MILAN, Ohio—Robert Wheeler is the great-great grandnephew of Thomas Edison, one of the most prolific American inventors who ever lived.

  • The Thomas A. Edison Birthplace Museum in Milan, Ohio is a treasure trove of artifacts from a man considered one of the world's greatest inventors
  • While Edison is most known for his electric light, he's also the driving force behind the phonograph and motion picture camera
  • The Thomas A. Edison Birthplace Museum is located at 9 North Edison Drive in Milan

Wheeler has run The Thomas A. Edison Birthplace Museum in Milan for decades— a place where the inventor spent his early years as the youngest of seven children in the 1840s and 1850s.

Edison had an immense backyard with, at the time, the second largest wheat shipping port in the country, helping to inspire his imagination.

However, Wheeler says Edison was a curious and precocious child, who at an early age had trouble in school, and also developed hearing loss in both ears. 

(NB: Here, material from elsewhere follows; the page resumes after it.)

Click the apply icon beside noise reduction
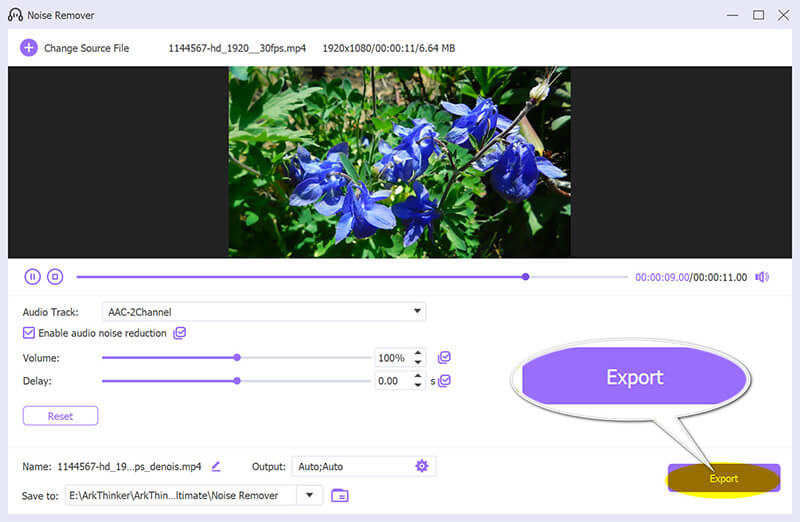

“He had gone to school for three months, and his teacher, Reverend Engle, out of Michigan said, you are stupid and cannot learn. And we went home and told his mom. She was furious. She went up and told Reverend Engle off and said my boy is smart and I will teach him. He later said, she was the making of me,” said Wheeler. 

Despite moving away from home at age 16, Edison was a relentless learner, and began making things himself.

By the 1870s, he was living in New Jersey, where he developed the telegraph and founded the first industrial research lab.

And in 1879, Edison found a way to use Direct Current to produce a long-lasting light bulb.

At first, people were afraid of this suspicious and magic-like technology.

“People that can remember, the first incandescent bulb that was in their home and on the end of an extension cord. And how father would only use it for a short time at night and then put it back in the drawer,” said educator and historian Don Gfell.

Milan native and physics teacher Don Gfell says Edison has always been his hero.

And to the thousands of students he's taught over the years, the retired teacher and superintendent says these are the top five Edison inventions that paved the way for modern technology of the 20th and 21st centuries: 

“The stock ticker, the mimeograph, the phonograph, the electric light, the motion picture projector,” said Gfell.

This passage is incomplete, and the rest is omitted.